In 1975, Williams' grandmother, Audrey Williams, died in the same 9,000-plus square foot 4916 Franklin Pike home in which Tammy Wynette passed away 23 years later.
The home is the same place Hank Williams, Jr. grew up and was taught how to play music by Fats Domino and Jerry Lee Lewis, who would come by the home to pay respect to Audrey's late husband and Sam's grandfather.
Faith, like Williams, believes Wynette to be a "groundbreaking innovator," like Hank and Audrey Williams. For her, the record arrived, like many do, as she consciously drove the same streets Wynette did a half-century ago after experiencing life-altering events like the end of a relationship.
"I once played [Tammy Wynette's 1972 hit] "'Til I Get It Right' on repeat for 30 minutes and broke down in tears when I crossed the Music Row intersection where the location is that it's said she wrote the song. Nashville -- be it RCA Records' Studio A and B, Columbia's Quonset Hut, or even the Grand Ole Opry -- can powerfully alter how a song is imagined in the present day and obviously [the historical template] of how and why it's recorded."
Faith believes Wynette's legacy has inspired her creative "heart and soul" since her grandfather first played her music in his car as a child.
Now, as a Nashville-based recording artist, how she more directly and empathetically experiences many of the similar root causes of Wynette's lived emotions has "one million percent influenced" her singer-songwriter craft.
She now creatively operates best as a conduit between classic emotions, real-time existence and the genre's most lucrative future.
Williams gleefully interrupts Faith's stream of consciousness with a profound interjection.
"Carter, remember that when we recorded the song, that day was not okay. In that house with the producers who made my album, when you started singing upstairs, the lights in the house started flickering. It was one of those spiritual, 'woo-woo' moments that was out of our control."
Country's mainstream and its 'wildly [reimagined] context'
Covering songs by "paying tribute to the song's lyrics while wildly reimagining their emotional context" inspires Faith and Williams' original work to come.
Working on "'Til I Can Make It On My Own" achieves a deeper understanding of their lives not just as their authentic selves but more deeply, in their best selves as artists carrying forth country music's century-long tradition.
"Anybody can write a song. But when a song that you record and the world gets to hear that accurately defines the survival of a difficult period of your life, it heals your heart," says Williams.

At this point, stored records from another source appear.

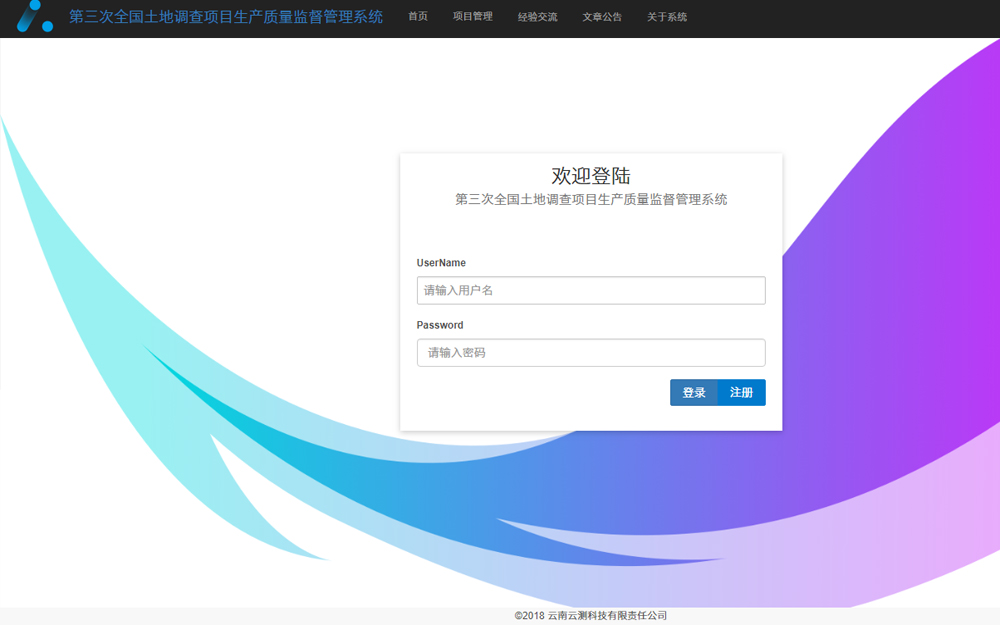The width and height of the screenshot is (1000, 625).
Task: Open the 文章公告 navigation item
Action: (602, 17)
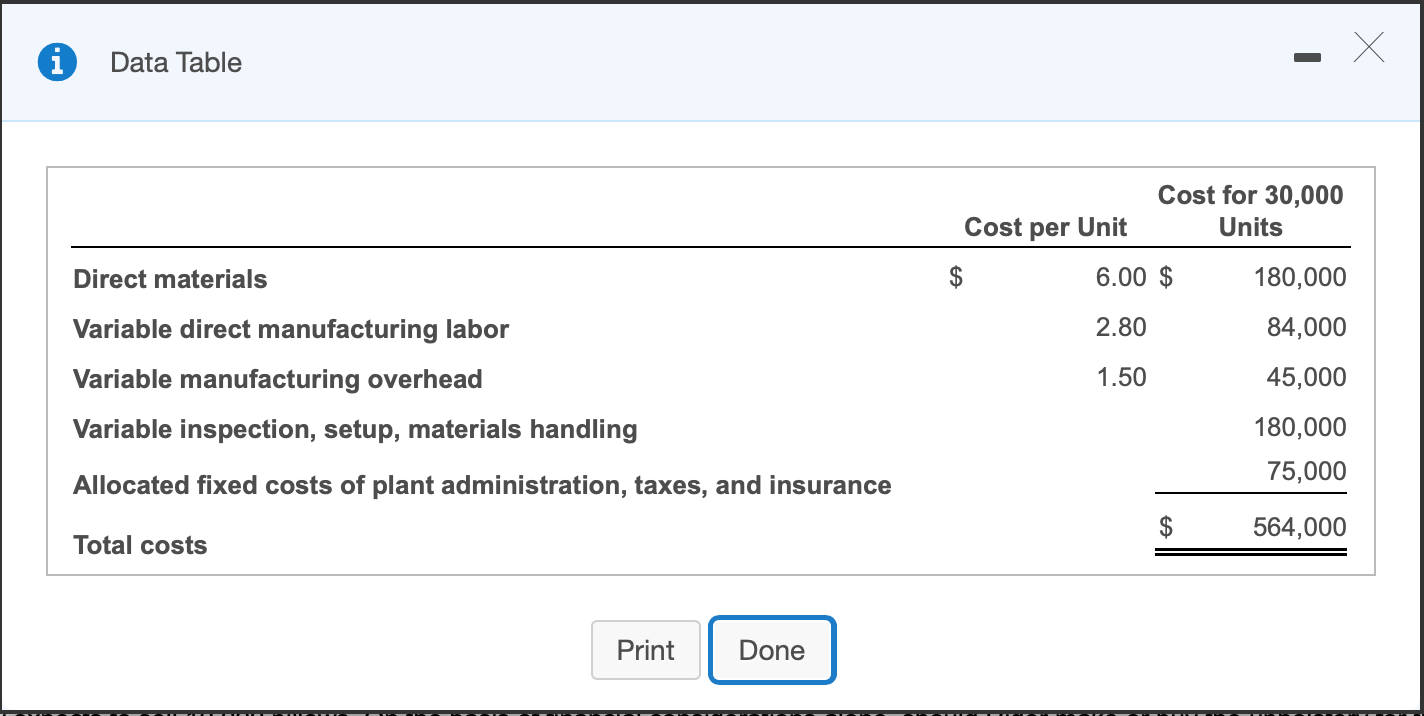Select the Total costs row label
This screenshot has height=716, width=1424.
pyautogui.click(x=139, y=545)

Notably, the performer survives the death of his sister, Katherine Williams-Dunning, in a Jun. 2020 car crash and his mother, Mary Jane Thomas, on Mar. 22, 2022.
Thus, like every day he's lived in the past half-decade, the song arrives like a sonic tourniquet.
He speaks of tipping a hat to the past and pointing to the future of country music.
Songs recorded with such intentional depth and scope are never described that simply.
'I just hope we made Tammy proud'
"[Carter and I are from small towns and had big dreams that led us to a city that's hard to cut through. Re-recording "'Til I Make It On My Own" is me embracing history [tipping a] hat at me," adds Williams via a press statement encapsulating the power of the song's creative process.
Faith adds an earnest note.
"[Tammy, like I also try to be] was an honest writer of beautiful, heartbreaking and hopeful words...I just hope [Sam and I's performance] made [her] proud."